Collected data:
☆ ☆ ☆ ☆ ☆ ☆ ☆
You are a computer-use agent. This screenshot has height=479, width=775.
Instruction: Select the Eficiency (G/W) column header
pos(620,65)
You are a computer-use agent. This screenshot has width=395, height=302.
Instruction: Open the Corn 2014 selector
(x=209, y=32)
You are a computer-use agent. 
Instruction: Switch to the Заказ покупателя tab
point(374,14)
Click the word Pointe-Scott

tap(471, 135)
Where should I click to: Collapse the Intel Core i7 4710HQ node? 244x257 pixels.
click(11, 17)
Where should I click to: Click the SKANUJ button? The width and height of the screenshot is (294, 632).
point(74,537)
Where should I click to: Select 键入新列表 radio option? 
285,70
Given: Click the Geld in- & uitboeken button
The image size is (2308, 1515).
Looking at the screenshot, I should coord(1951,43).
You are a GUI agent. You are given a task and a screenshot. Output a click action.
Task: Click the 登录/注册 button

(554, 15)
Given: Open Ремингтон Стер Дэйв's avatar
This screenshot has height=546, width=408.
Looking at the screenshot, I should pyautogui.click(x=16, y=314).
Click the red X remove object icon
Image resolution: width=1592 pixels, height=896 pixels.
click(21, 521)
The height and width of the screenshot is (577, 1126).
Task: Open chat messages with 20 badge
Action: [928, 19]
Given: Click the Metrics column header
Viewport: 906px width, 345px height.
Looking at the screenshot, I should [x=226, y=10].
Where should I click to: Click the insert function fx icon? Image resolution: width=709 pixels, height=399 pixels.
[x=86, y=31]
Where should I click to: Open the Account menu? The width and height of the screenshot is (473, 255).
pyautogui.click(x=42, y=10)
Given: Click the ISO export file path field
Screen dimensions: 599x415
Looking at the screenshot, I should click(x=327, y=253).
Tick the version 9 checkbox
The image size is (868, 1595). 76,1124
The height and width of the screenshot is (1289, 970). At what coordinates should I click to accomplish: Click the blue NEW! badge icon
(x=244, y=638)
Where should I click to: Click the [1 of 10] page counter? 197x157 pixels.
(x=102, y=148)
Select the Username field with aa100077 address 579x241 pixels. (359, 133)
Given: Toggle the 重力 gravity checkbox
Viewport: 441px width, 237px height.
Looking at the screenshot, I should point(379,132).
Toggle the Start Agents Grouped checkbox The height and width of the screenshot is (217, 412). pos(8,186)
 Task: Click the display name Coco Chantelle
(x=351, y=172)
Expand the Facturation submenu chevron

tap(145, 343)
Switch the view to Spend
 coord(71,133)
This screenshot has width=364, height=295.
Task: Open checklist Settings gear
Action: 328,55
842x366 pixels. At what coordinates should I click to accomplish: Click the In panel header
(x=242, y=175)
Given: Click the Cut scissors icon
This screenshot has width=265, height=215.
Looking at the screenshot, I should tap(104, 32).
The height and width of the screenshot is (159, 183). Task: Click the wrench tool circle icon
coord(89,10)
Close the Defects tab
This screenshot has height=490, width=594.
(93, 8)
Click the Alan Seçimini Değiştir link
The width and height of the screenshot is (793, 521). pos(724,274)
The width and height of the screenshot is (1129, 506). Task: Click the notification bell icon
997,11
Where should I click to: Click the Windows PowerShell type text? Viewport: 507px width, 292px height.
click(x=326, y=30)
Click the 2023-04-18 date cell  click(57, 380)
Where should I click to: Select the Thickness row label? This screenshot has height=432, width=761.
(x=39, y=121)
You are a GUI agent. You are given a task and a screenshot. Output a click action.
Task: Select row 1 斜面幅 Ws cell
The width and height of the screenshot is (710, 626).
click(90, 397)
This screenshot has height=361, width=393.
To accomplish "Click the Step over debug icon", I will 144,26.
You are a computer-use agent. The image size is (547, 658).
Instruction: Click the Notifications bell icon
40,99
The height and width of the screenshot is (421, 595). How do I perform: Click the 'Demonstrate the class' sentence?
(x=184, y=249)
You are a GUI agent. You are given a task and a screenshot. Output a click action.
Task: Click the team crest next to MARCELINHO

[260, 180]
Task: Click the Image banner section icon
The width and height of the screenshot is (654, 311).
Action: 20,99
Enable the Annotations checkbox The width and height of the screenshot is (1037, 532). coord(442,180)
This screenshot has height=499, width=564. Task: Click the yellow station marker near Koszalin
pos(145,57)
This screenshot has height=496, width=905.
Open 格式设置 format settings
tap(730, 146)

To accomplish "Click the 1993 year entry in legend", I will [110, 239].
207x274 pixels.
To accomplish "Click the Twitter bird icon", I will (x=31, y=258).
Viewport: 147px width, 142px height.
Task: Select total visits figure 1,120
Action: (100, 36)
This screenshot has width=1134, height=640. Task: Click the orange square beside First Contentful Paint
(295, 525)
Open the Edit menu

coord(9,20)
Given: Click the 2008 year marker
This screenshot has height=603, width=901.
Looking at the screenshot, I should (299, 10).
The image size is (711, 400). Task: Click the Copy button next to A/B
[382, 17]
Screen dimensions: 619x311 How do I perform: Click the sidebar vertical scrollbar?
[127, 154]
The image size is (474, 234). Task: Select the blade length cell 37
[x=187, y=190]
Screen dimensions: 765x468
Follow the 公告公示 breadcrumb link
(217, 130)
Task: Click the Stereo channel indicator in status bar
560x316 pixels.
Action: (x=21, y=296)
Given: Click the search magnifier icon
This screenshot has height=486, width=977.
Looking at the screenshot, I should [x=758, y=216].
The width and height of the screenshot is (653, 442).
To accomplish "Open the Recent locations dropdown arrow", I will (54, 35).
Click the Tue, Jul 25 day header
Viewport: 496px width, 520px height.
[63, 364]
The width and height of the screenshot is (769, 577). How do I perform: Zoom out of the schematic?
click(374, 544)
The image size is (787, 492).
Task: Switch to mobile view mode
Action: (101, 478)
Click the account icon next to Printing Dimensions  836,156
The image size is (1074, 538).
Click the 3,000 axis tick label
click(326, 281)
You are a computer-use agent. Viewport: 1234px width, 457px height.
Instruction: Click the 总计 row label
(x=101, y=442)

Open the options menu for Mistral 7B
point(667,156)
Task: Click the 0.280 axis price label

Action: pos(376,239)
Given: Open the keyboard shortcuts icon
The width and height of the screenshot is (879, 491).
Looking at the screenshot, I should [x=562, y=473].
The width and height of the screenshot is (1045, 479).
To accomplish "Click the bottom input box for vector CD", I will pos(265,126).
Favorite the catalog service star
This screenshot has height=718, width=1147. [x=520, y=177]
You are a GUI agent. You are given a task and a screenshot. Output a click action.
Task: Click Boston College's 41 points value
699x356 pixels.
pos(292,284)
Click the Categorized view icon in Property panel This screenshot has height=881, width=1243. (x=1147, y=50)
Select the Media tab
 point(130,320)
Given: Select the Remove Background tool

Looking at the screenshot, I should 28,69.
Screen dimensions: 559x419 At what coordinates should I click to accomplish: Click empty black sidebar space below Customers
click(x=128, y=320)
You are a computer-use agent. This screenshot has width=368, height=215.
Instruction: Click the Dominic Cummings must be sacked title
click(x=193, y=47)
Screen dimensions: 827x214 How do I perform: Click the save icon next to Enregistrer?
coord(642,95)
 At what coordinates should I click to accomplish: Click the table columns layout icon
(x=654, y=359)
☆ ☆ ☆ ☆ ☆ ☆ ☆
> [AIM OF THE TASK] Return every record above exactly as it appears.

> [SOLUTION TO THE PROBLEM]
You are a computer-use agent. This screenshot has height=479, width=775.
Instruction: Select the Eficiency (G/W) column header
pos(620,65)
You are a computer-use agent. This screenshot has width=395, height=302.
Instruction: Open the Corn 2014 selector
(x=209, y=32)
You are a computer-use agent. 
Instruction: Switch to the Заказ покупателя tab
point(374,14)
Click the word Pointe-Scott

tap(471, 135)
Where should I click to: Collapse the Intel Core i7 4710HQ node? 244x257 pixels.
click(11, 17)
Where should I click to: Click the SKANUJ button? The width and height of the screenshot is (294, 632).
point(74,537)
Where should I click to: Select 键入新列表 radio option? 
285,70
Given: Click the Geld in- & uitboeken button
The image size is (2308, 1515).
Looking at the screenshot, I should coord(1951,43).
You are a GUI agent. You are given a task and a screenshot. Output a click action.
Task: Click the 登录/注册 button

(554, 15)
Given: Open Ремингтон Стер Дэйв's avatar
This screenshot has height=546, width=408.
Looking at the screenshot, I should pyautogui.click(x=16, y=314).
Click the red X remove object icon
Image resolution: width=1592 pixels, height=896 pixels.
click(21, 521)
The height and width of the screenshot is (577, 1126).
Task: Open chat messages with 20 badge
Action: [928, 19]
Given: Click the Metrics column header
Viewport: 906px width, 345px height.
Looking at the screenshot, I should [x=226, y=10].
Where should I click to: Click the insert function fx icon? Image resolution: width=709 pixels, height=399 pixels.
[x=86, y=31]
Where should I click to: Open the Account menu? The width and height of the screenshot is (473, 255).
pyautogui.click(x=42, y=10)
Given: Click the ISO export file path field
Screen dimensions: 599x415
Looking at the screenshot, I should click(x=327, y=253).
Tick the version 9 checkbox
The image size is (868, 1595). 76,1124
The height and width of the screenshot is (1289, 970). At what coordinates should I click to accomplish: Click the blue NEW! badge icon
(x=244, y=638)
Where should I click to: Click the [1 of 10] page counter? 197x157 pixels.
(x=102, y=148)
Select the Username field with aa100077 address 579x241 pixels. (359, 133)
Given: Toggle the 重力 gravity checkbox
Viewport: 441px width, 237px height.
Looking at the screenshot, I should point(379,132).
Toggle the Start Agents Grouped checkbox The height and width of the screenshot is (217, 412). pos(8,186)
 Task: Click the display name Coco Chantelle
(x=351, y=172)
Expand the Facturation submenu chevron

tap(145, 343)
Switch the view to Spend
 coord(71,133)
This screenshot has width=364, height=295.
Task: Open checklist Settings gear
Action: 328,55
842x366 pixels. At what coordinates should I click to accomplish: Click the In panel header
(x=242, y=175)
Given: Click the Cut scissors icon
This screenshot has width=265, height=215.
Looking at the screenshot, I should tap(104, 32).
The height and width of the screenshot is (159, 183). Task: Click the wrench tool circle icon
coord(89,10)
Close the Defects tab
This screenshot has height=490, width=594.
(93, 8)
Click the Alan Seçimini Değiştir link
The width and height of the screenshot is (793, 521). pos(724,274)
The width and height of the screenshot is (1129, 506). Task: Click the notification bell icon
997,11
Where should I click to: Click the Windows PowerShell type text? Viewport: 507px width, 292px height.
click(x=326, y=30)
Click the 2023-04-18 date cell  click(57, 380)
Where should I click to: Select the Thickness row label? This screenshot has height=432, width=761.
(x=39, y=121)
You are a GUI agent. You are given a task and a screenshot. Output a click action.
Task: Select row 1 斜面幅 Ws cell
The width and height of the screenshot is (710, 626).
click(90, 397)
This screenshot has height=361, width=393.
To accomplish "Click the Step over debug icon", I will 144,26.
You are a computer-use agent. The image size is (547, 658).
Instruction: Click the Notifications bell icon
40,99
The height and width of the screenshot is (421, 595). How do I perform: Click the 'Demonstrate the class' sentence?
(x=184, y=249)
You are a GUI agent. You are given a task and a screenshot. Output a click action.
Task: Click the team crest next to MARCELINHO

[260, 180]
Task: Click the Image banner section icon
The width and height of the screenshot is (654, 311).
Action: 20,99
Enable the Annotations checkbox The width and height of the screenshot is (1037, 532). coord(442,180)
This screenshot has height=499, width=564. Task: Click the yellow station marker near Koszalin
pos(145,57)
This screenshot has height=496, width=905.
Open 格式设置 format settings
tap(730, 146)

To accomplish "Click the 1993 year entry in legend", I will [110, 239].
207x274 pixels.
To accomplish "Click the Twitter bird icon", I will (x=31, y=258).
Viewport: 147px width, 142px height.
Task: Select total visits figure 1,120
Action: (100, 36)
This screenshot has width=1134, height=640. Task: Click the orange square beside First Contentful Paint
(295, 525)
Open the Edit menu

coord(9,20)
Given: Click the 2008 year marker
This screenshot has height=603, width=901.
Looking at the screenshot, I should (299, 10).
The image size is (711, 400). Task: Click the Copy button next to A/B
[382, 17]
Screen dimensions: 619x311 How do I perform: Click the sidebar vertical scrollbar?
[127, 154]
The image size is (474, 234). Task: Select the blade length cell 37
[x=187, y=190]
Screen dimensions: 765x468
Follow the 公告公示 breadcrumb link
(217, 130)
Task: Click the Stereo channel indicator in status bar
560x316 pixels.
Action: (x=21, y=296)
Given: Click the search magnifier icon
This screenshot has height=486, width=977.
Looking at the screenshot, I should [x=758, y=216].
The width and height of the screenshot is (653, 442).
To accomplish "Open the Recent locations dropdown arrow", I will (54, 35).
Click the Tue, Jul 25 day header
Viewport: 496px width, 520px height.
[63, 364]
The width and height of the screenshot is (769, 577). How do I perform: Zoom out of the schematic?
click(374, 544)
The image size is (787, 492).
Task: Switch to mobile view mode
Action: (101, 478)
Click the account icon next to Printing Dimensions  836,156
The image size is (1074, 538).
Click the 3,000 axis tick label
click(326, 281)
You are a computer-use agent. Viewport: 1234px width, 457px height.
Instruction: Click the 总计 row label
(x=101, y=442)

Open the options menu for Mistral 7B
point(667,156)
Task: Click the 0.280 axis price label

Action: pos(376,239)
Given: Open the keyboard shortcuts icon
The width and height of the screenshot is (879, 491).
Looking at the screenshot, I should [x=562, y=473].
The width and height of the screenshot is (1045, 479).
To accomplish "Click the bottom input box for vector CD", I will pos(265,126).
Favorite the catalog service star
This screenshot has height=718, width=1147. [x=520, y=177]
You are a GUI agent. You are given a task and a screenshot. Output a click action.
Task: Click Boston College's 41 points value
699x356 pixels.
pos(292,284)
Click the Categorized view icon in Property panel This screenshot has height=881, width=1243. (x=1147, y=50)
Select the Media tab
 point(130,320)
Given: Select the Remove Background tool

Looking at the screenshot, I should 28,69.
Screen dimensions: 559x419 At what coordinates should I click to accomplish: Click empty black sidebar space below Customers
click(x=128, y=320)
You are a computer-use agent. This screenshot has width=368, height=215.
Instruction: Click the Dominic Cummings must be sacked title
click(x=193, y=47)
Screen dimensions: 827x214 How do I perform: Click the save icon next to Enregistrer?
coord(642,95)
 At what coordinates should I click to accomplish: Click the table columns layout icon
(x=654, y=359)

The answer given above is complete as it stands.